The magician turned to face the edifice itself; and raised his wand.
"Deliver!" he cried. "You are vanquished. Deliver!"
They waited.
Nothing happened.
Chapter Twenty-two
Carolinus struck his wand once more, endwise, upon the hard sand.
"Deliver!" he cried.
Once more they waited. The slow seconds stretched out into minutes.
"By the Powers!" Suddenly, strength seemed to have flowed back into S. Carolinus. His voice was once more full and he looked to have grown six inches. "Are we to be flouted? Auditing Department!"
Something happened then that Jim was never to forget. The memorability of it lay not in what happened, but in the quality of the event. Without warning, the whole earth spoke—the sea spoke—the sky spoke! And they all spoke with the same, single, bass voice that had responded from thin air to Carolinus before, when Jim was present. This time, however, nothing was apologetic or humorous about the voice.
"DELIVER!" it said.
Almost in the same second, something dark came swiftly out of the blackness of the arched, ground-level entrance to the tower. Drifting down the slope toward them, it seemed to float; but it arrived more quickly than its leisurely velocity indicated. It was a
mattress of intertwined fir boughs, the needles still fresh and green upon them; and on that mattress Angie lay, her eyes closed.
The mattress reached them and settled to the ground at Jim's feet.

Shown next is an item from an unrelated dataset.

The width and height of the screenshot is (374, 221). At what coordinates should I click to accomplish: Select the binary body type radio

"Angie!" he exclaimed, bending over her.
For a moment a deep fear had stirred in him; but then he saw that she was breathing steadily and calmly, as if only sleeping. In fact, as he watched, she opened her eyes and looked up at him.
"Jim!" she said.
Scrambling to her feet, she threw her arms around his scaly neck and hung on to him. Jim's heart did a flip-flop in his chest. His conscience ripped him like a bandsaw for not having thought of her more during the past days, for not having managed to come for her sooner.
"Angie…" he murmured tenderly—and then something struck him. "Angie, how did you know it was me, and not some other dragon?"

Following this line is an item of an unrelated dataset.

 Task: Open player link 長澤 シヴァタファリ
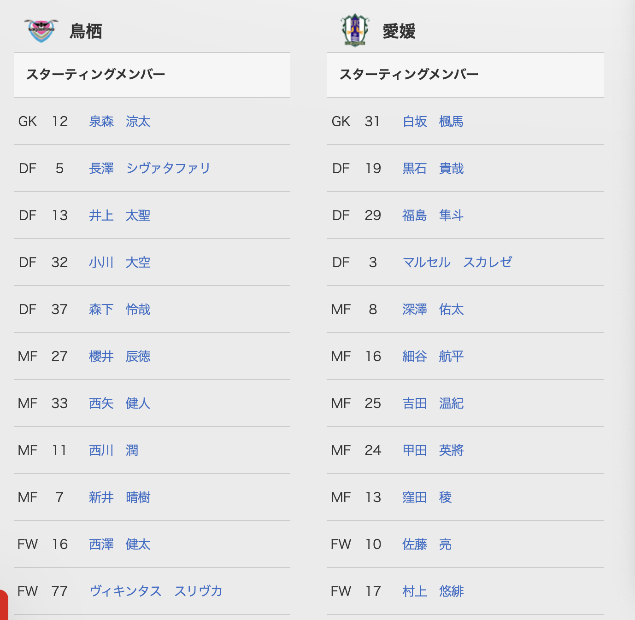click(x=149, y=169)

She let go and looked up at him, laughing.
"Know it was you!" she exclaimed. "How could I miss, after all this time in your head—"

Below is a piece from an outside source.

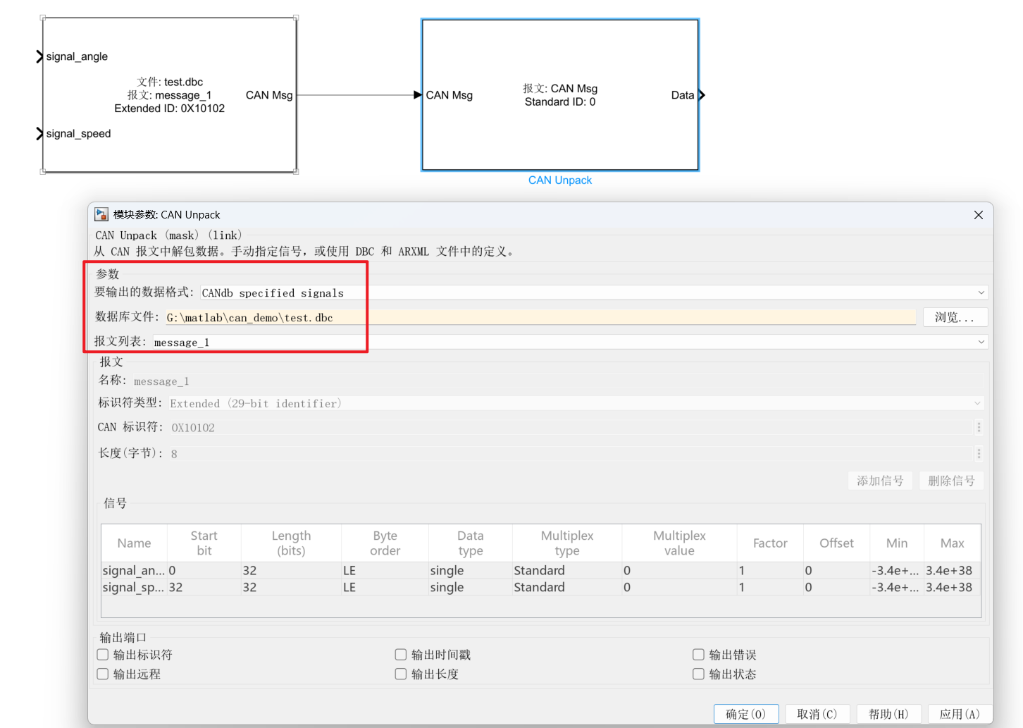Click the signal_speed input port arrow
The height and width of the screenshot is (728, 1023).
40,133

She broke off suddenly and stared down at herself.
"Oh, I'm back in my own body, again! That's better. That's much better!"
"Head? Body?" Jim's mind wobbled between two incredible questions; and finally chose the one that sounded the more ominous. "Angie, whose body were you in?"
"Yours, of course," she said. "That is, I was in your mind, which was in your body—or Gorbash's body, to be exact. At least, I was—unless I'm dreaming now. No, there they all are, just the way they should be: Brian, Dafydd, Danielle and the rest."